Figure 5 Effects of the supernatant of Ad-Null and Ad-hepatocyte growth factor modified dental pulp stem cells on the polarization and inflammatory cytokine expression of RAW264. 7 mouse macrophages under inflammatory stimulation. RAW264.7 cells were indirectly co-cultured with the supernatant of Ad-Null modified dental pulp stem cells (DPSCs) and Ad-hepatocyte growth factor modified DPSCs for 24 h under lipopolysaccharide (150 ng/mL) stimulation. The mean fluorescence intensity of the anti-CD86 antibody was detected by flow cytometry. A: Representative image; B: A statistical plot of the mean fluorescence intensity (MFI) of CD86 was generated (n = 3); C: The mRNA expression levels of the M1 macrophage markers tumor necrosis factor-α (TNF-α) and arginase 2 (Arg2) and the M2 macrophage marker Arg1 were detected by real-time reverse transcription polymerase chain reaction (RT-PCR) under inflammatory stimulation (n = 3); D: The mRNA expression levels of the inflammatory factors interleukin-1β (IL-1β), IL-6, and cyclooxygenase-2 were detected by RT-PCR under inflammatory stimulation (n = 3); E: The expression of phosphorylated p65 and p65 in RAW264.7 cells under inflammatory stimulation conditions was investigated using western blotting; F: The gray values were analyzed; G: The expression levels of phosphorylated p65 and p65 in RAW264.7 cells under nuclear factor-κB (NF-κB) activator treatment were detected by western blotting; H: Analyzed for gray values; I: After NF-κB activator treatment, the CD86 MFI was detected by flow cytometry; J: A statistical plot of the MFI of CD86 was generated (n = 3). All results are representative of the mean ± SEM; ^bP < 0.01, ^cP < 0.001 vs. control group; ^dP < 0.05, ^eP < 0.01, ^fP < 0.001 vs. lipopolysaccharide group; ^gP < 0.05, ⁱP < 0.001 vs. supernatant of Ad-Null modified dental pulp stem cells group. LPS: Lipopolysaccharide; DPSC-Null-CM: Supernatant of Ad-Null modified dental pulp stem cells; DPSC-HGF-CM: Supernatant of Ad-hepatocyte growth factor modified dental pulp stem cells; IL: Interleukin; TNF: Tumor necrosis factor; Arg2: Arginase 2; COX-2: Cyclooxygenase-2; GAPDH: glyceraldehyde-3-phosphate dehydrogenase.

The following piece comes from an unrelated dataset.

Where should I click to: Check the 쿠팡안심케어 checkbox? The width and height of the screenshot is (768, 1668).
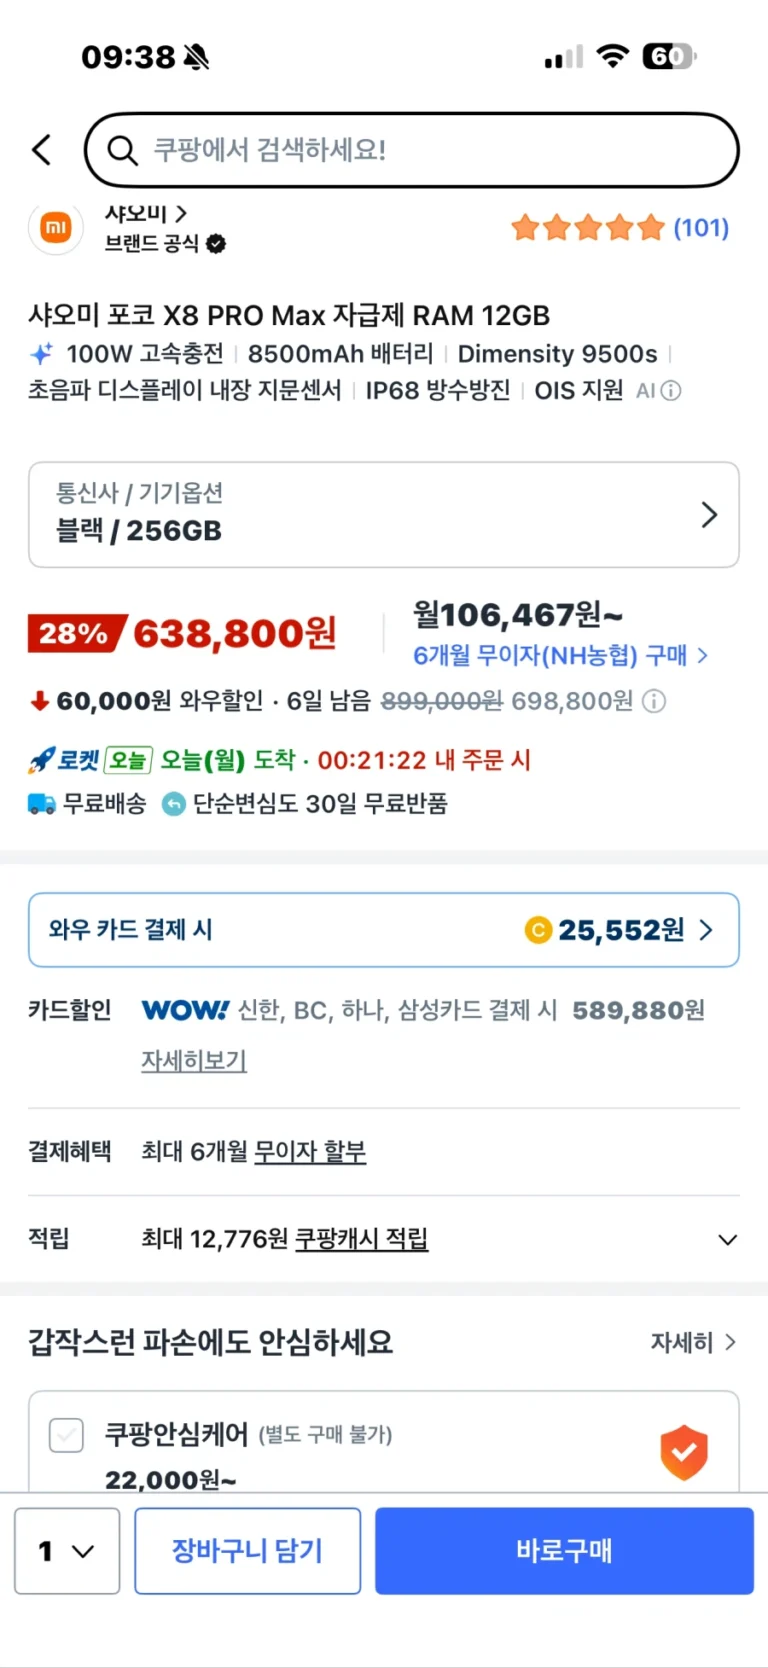[66, 1436]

Figure 6 Effects of the supernatant of Ad-Null and Ad-hepatocyte growth factor modified dental pulp stem cells on the expression of adhesion molecules by human aortic endothelial cells under inflammatory stimulation. A and B: Human aortic endothelial cells (HAOECs) were indirectly co-cultured with the supernatant of Ad-Null modified dental pulp stem cells (DPSC-Null-CM) or Ad-hepatocyte growth factor modified DPSCs (DPSC-HGF-CM) for 2 h or 8 h under tumor necrosis factor-α (TNF-α) (100 ng/mL) stimulation. The expression of the adhesion molecules vascular cell adhesion molecule-1 (VCAM-1), intercellular adhesion molecule-1, E-selectin, and monocyte chemotactic protein-1 in HAOECs under inflammatory stimulation was detected by real-time reverse transcription polymerase chain reaction (RT-PCR) at 2 h (A) and 8 h (B) (n = 3). HAOECs were pretreated with DPSC-Null-CM or DPSC-HGF-CM for 4 h, and TNF-α (100 ng/mL) was then added for 5 min; C: The expression of phosphorylated p65 and p65 in inflammation-stimulated HAOECs was investigated using western blotting; D: Gray values analysis of Figure C; E: The expression of phosphorylated p65 and p65 in HAOECs under nuclear factor-κB (NF-κB) activator treatment was investigated using western blotting; F: Gray values analysis of Figure E; G and H: VCAM-1 was detected in HAOECs treated with the NF-κB activator by RT-PCR at 2 h (G) and 8 h (H) (n = 3). All results are represented as the mean ± SEM; ^bP < 0.01, ^cP < 0.001 vs. control group; ^dP < 0.05, ^eP < 0.01, ^fP < 0.001 vs. tumor necrosis factor-α group; ^gP < 0.05, ^hP < 0.01, ⁱP < 0.001 vs. supernatant of Ad-Null modified dental pulp stem cells group. DPSC-Null-CM: Supernatant of Ad-Null modified dental pulp stem cells; DPSC-HGF-CM: Supernatant of Ad-hepatocyte growth factor modified dental pulp stem cells; TNF: Tumor necrosis factor; VCAM-1: Vascular cell adhesion molecule-1; ICAM-1: Intercellular adhesion molecule-1; MCP-1: Monocyte chemotactic protein-1; GAPDH: glyceraldehyde-3-phosphate dehydrogenase.